After Nearly One Hundred Years, Second Avenue Subway Opens in NYC

By Earnest Jones , The Goldwater · 01-03-2017
Photo credit: The Goldwater

There’s often delays of 15 minutes or longer for passengers riding the New York City subway. It’s no surprise for commuters who are riding the nation’s largest and most crowded transit system. However, waiting for a train for almost 100 years is agonizing, that has been the case for the Second Avenue Subway.

The Second Avenue subway was opened on the 1st of January 2017 for the first time in New York City. The project has taken so long to complete, almost one hundred years back. The planning for the project started during Woodrow Wilson’s tenure as president of the United States of America. The Second Avenue subway has been used as the ultimate joke to poke fun at the ineffectiveness of infrastructure development in the U.S. since 1919.

The media has also made fun of the project several times, a front-page article written in the New York Times back in 1957 declared that it was highly improbable that the second Avenue subway was ever going to materialize.
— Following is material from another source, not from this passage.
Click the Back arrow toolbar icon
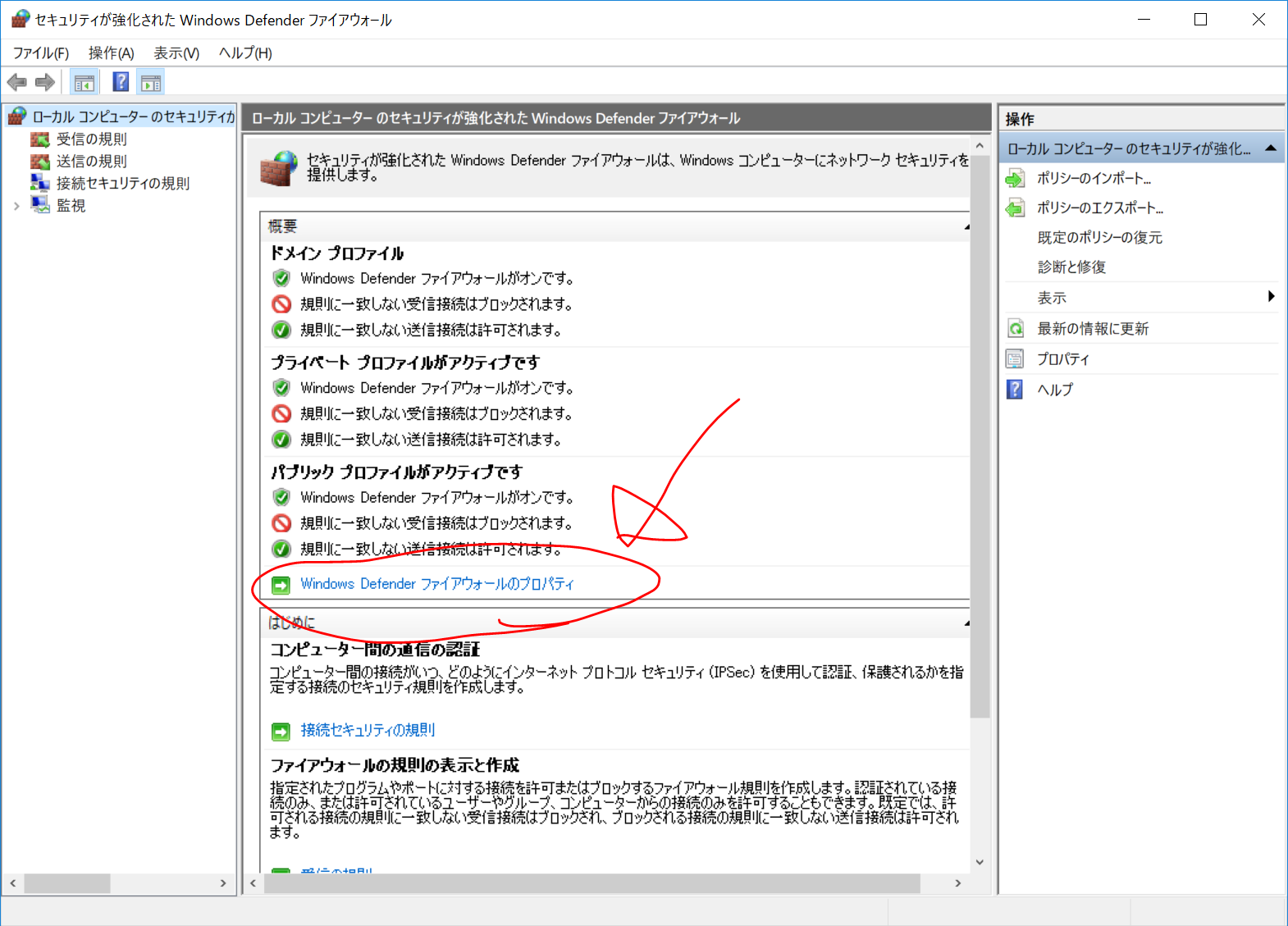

The majority of delayed projects always suffer from poor management and embezzlement of funds, the Second Avenue subway is no exception, the Metropolitan Transit Authority has been under heavy criticism for the high expenses of the Second Avenue subway, many people have pointed out that it was massive.

Richard Barone, the vice president of transportation for the Regional Plan Association made a statement in which he pointed out that there’s a need to figure out how to build the next phase of the Second Avenue subway quicker and cheaper. Adding that a $4.5 billion expenditure for three stations was too much.

This comes after City officials pledged sometime last year that all of the New York City’s underground subway stations would have WiFi by 2017. This pledge has been fulfilled, good news to New Yorkers, every station now has access to the internet thanks to the Transit Wireless which made it a reality.